*** Material provided ***
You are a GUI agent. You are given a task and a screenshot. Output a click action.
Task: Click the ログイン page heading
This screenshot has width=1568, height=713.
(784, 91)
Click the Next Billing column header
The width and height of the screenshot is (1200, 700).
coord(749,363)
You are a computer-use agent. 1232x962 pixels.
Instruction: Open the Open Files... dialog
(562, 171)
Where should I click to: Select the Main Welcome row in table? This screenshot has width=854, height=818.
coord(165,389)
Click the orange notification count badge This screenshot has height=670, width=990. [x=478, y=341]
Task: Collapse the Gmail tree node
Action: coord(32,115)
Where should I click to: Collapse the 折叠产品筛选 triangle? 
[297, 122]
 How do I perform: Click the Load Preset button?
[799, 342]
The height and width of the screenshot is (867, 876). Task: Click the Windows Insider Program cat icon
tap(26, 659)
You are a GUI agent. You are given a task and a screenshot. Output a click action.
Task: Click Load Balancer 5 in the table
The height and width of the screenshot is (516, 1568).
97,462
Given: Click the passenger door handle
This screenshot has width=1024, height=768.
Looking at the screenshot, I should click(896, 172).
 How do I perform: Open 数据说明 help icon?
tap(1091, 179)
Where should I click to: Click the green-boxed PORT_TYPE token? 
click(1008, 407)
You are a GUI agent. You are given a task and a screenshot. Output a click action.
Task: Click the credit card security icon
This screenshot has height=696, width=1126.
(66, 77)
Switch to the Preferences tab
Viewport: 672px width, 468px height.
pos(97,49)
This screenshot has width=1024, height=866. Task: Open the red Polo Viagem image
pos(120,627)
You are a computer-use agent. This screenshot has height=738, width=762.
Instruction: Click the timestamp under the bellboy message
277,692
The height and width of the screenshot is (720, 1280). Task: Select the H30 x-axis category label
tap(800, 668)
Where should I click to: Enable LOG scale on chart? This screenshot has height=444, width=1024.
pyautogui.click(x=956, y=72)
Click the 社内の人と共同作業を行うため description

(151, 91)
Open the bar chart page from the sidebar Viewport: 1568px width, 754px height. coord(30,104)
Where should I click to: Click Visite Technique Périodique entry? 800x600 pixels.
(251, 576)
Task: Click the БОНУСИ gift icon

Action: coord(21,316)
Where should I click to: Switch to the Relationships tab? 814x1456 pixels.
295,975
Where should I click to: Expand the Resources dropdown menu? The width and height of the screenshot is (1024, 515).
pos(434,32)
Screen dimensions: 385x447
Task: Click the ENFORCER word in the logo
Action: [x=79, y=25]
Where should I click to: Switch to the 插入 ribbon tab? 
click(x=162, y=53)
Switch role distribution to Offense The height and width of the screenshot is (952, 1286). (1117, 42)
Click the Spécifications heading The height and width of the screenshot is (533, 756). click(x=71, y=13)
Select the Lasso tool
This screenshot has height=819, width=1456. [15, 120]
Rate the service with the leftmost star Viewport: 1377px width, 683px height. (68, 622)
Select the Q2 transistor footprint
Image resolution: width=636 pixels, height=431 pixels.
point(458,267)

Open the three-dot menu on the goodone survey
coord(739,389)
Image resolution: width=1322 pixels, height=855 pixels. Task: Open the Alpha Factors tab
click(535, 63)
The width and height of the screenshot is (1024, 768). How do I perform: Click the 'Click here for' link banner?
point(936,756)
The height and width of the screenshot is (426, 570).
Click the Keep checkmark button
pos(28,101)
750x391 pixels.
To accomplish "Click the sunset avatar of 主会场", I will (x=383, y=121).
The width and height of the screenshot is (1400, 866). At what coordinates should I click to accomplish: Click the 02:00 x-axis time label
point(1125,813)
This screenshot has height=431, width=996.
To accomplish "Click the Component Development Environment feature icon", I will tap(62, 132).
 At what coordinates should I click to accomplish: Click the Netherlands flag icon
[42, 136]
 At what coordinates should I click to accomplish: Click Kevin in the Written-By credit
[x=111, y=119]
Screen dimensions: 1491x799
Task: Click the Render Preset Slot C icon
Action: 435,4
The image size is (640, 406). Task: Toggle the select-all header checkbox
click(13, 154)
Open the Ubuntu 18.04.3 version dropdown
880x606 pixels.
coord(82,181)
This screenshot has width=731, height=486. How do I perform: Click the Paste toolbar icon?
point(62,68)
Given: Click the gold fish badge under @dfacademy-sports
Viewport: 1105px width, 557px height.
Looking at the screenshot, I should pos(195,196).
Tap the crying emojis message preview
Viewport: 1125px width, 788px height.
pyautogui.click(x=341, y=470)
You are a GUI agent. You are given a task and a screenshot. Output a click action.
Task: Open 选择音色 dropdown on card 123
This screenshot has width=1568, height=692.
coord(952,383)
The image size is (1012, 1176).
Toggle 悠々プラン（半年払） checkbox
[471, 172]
*** End of Material provided ***
Required work:
Quote every record above exactly.

Task response:
You are a GUI agent. You are given a task and a screenshot. Output a click action.
Task: Click the ログイン page heading
This screenshot has width=1568, height=713.
(784, 91)
Click the Next Billing column header
The width and height of the screenshot is (1200, 700).
coord(749,363)
You are a computer-use agent. 1232x962 pixels.
Instruction: Open the Open Files... dialog
(562, 171)
Where should I click to: Select the Main Welcome row in table? This screenshot has width=854, height=818.
coord(165,389)
Click the orange notification count badge This screenshot has height=670, width=990. [x=478, y=341]
Task: Collapse the Gmail tree node
Action: coord(32,115)
Where should I click to: Collapse the 折叠产品筛选 triangle? 
[297, 122]
 How do I perform: Click the Load Preset button?
[799, 342]
The height and width of the screenshot is (867, 876). Task: Click the Windows Insider Program cat icon
tap(26, 659)
You are a GUI agent. You are given a task and a screenshot. Output a click action.
Task: Click Load Balancer 5 in the table
The height and width of the screenshot is (516, 1568).
97,462
Given: Click the passenger door handle
This screenshot has width=1024, height=768.
Looking at the screenshot, I should click(896, 172).
 How do I perform: Open 数据说明 help icon?
tap(1091, 179)
Where should I click to: Click the green-boxed PORT_TYPE token? 
click(1008, 407)
You are a GUI agent. You are given a task and a screenshot. Output a click action.
Task: Click the credit card security icon
This screenshot has height=696, width=1126.
(66, 77)
Switch to the Preferences tab
Viewport: 672px width, 468px height.
pos(97,49)
This screenshot has width=1024, height=866. Task: Open the red Polo Viagem image
pos(120,627)
You are a computer-use agent. This screenshot has height=738, width=762.
Instruction: Click the timestamp under the bellboy message
277,692
The height and width of the screenshot is (720, 1280). Task: Select the H30 x-axis category label
tap(800, 668)
Where should I click to: Enable LOG scale on chart? This screenshot has height=444, width=1024.
pyautogui.click(x=956, y=72)
Click the 社内の人と共同作業を行うため description

(151, 91)
Open the bar chart page from the sidebar Viewport: 1568px width, 754px height. coord(30,104)
Where should I click to: Click Visite Technique Périodique entry? 800x600 pixels.
(251, 576)
Task: Click the БОНУСИ gift icon

Action: coord(21,316)
Where should I click to: Switch to the Relationships tab? 814x1456 pixels.
295,975
Where should I click to: Expand the Resources dropdown menu? The width and height of the screenshot is (1024, 515).
pos(434,32)
Screen dimensions: 385x447
Task: Click the ENFORCER word in the logo
Action: [x=79, y=25]
Where should I click to: Switch to the 插入 ribbon tab? 
click(x=162, y=53)
Switch role distribution to Offense The height and width of the screenshot is (952, 1286). (1117, 42)
Click the Spécifications heading The height and width of the screenshot is (533, 756). click(x=71, y=13)
Select the Lasso tool
This screenshot has height=819, width=1456. [15, 120]
Rate the service with the leftmost star Viewport: 1377px width, 683px height. (68, 622)
Select the Q2 transistor footprint
Image resolution: width=636 pixels, height=431 pixels.
point(458,267)

Open the three-dot menu on the goodone survey
coord(739,389)
Image resolution: width=1322 pixels, height=855 pixels. Task: Open the Alpha Factors tab
click(535, 63)
The width and height of the screenshot is (1024, 768). How do I perform: Click the 'Click here for' link banner?
point(936,756)
The height and width of the screenshot is (426, 570).
Click the Keep checkmark button
pos(28,101)
750x391 pixels.
To accomplish "Click the sunset avatar of 主会场", I will (x=383, y=121).
The width and height of the screenshot is (1400, 866). At what coordinates should I click to accomplish: Click the 02:00 x-axis time label
point(1125,813)
This screenshot has height=431, width=996.
To accomplish "Click the Component Development Environment feature icon", I will tap(62, 132).
 At what coordinates should I click to accomplish: Click the Netherlands flag icon
[42, 136]
 At what coordinates should I click to accomplish: Click Kevin in the Written-By credit
[x=111, y=119]
Screen dimensions: 1491x799
Task: Click the Render Preset Slot C icon
Action: 435,4
The image size is (640, 406). Task: Toggle the select-all header checkbox
click(13, 154)
Open the Ubuntu 18.04.3 version dropdown
880x606 pixels.
coord(82,181)
This screenshot has width=731, height=486. How do I perform: Click the Paste toolbar icon?
point(62,68)
Given: Click the gold fish badge under @dfacademy-sports
Viewport: 1105px width, 557px height.
Looking at the screenshot, I should pos(195,196).
Tap the crying emojis message preview
Viewport: 1125px width, 788px height.
pyautogui.click(x=341, y=470)
You are a GUI agent. You are given a task and a screenshot. Output a click action.
Task: Open 选择音色 dropdown on card 123
This screenshot has width=1568, height=692.
coord(952,383)
The image size is (1012, 1176).
Toggle 悠々プラン（半年払） checkbox
[471, 172]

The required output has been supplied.